TASK GOAL: Your answer should consist only of the records, copied exactly, with the images removed.

:: MATERIAL FOR THIS EXERCISE ::

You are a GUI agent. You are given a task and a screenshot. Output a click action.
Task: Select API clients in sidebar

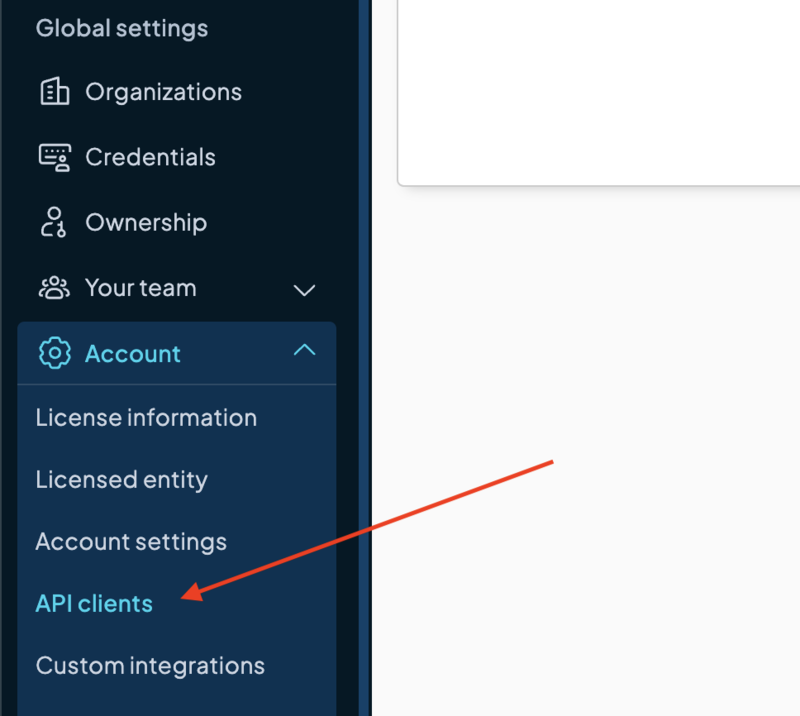point(94,604)
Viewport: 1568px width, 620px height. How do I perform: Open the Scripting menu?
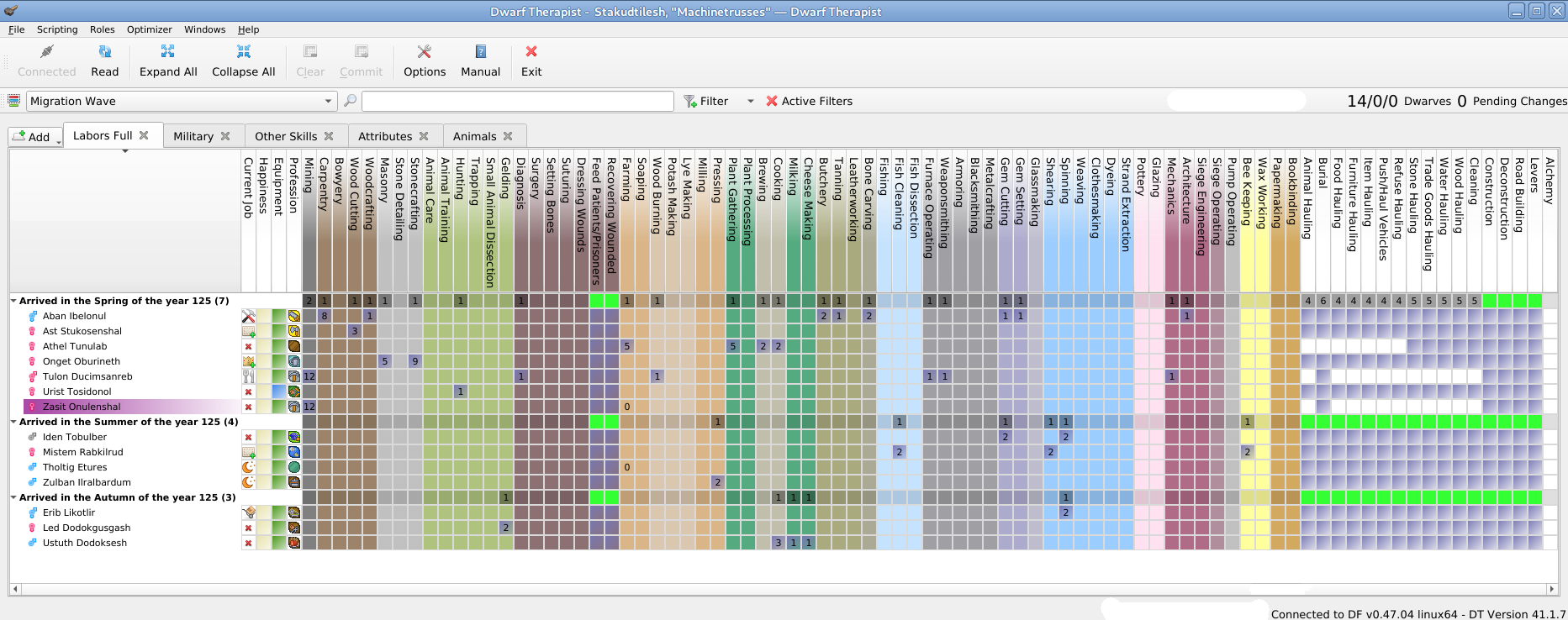57,29
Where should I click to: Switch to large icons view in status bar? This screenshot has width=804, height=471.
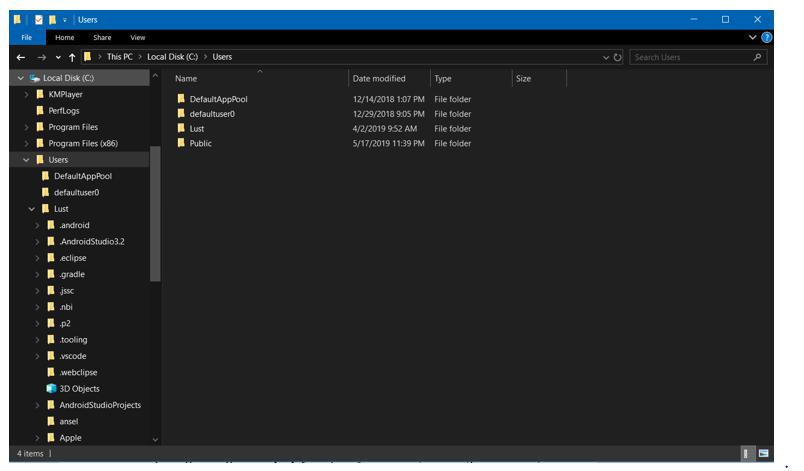click(x=763, y=453)
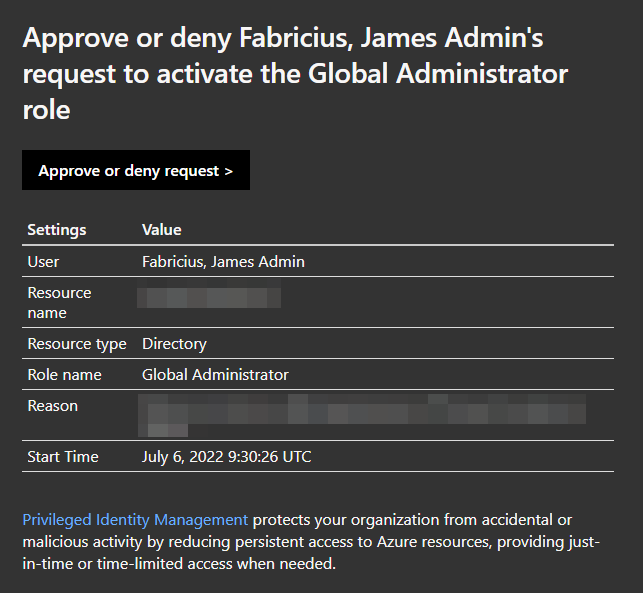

:::

ANSWER SPACE:
You are a GUI agent. You are given a task and a screenshot. Output a click action.
Task: Select API clients in sidebar

point(94,604)
Viewport: 1568px width, 620px height. How do I perform: Open the Scripting menu?
57,29
Where should I click to: Switch to large icons view in status bar? This screenshot has width=804, height=471.
click(x=763, y=453)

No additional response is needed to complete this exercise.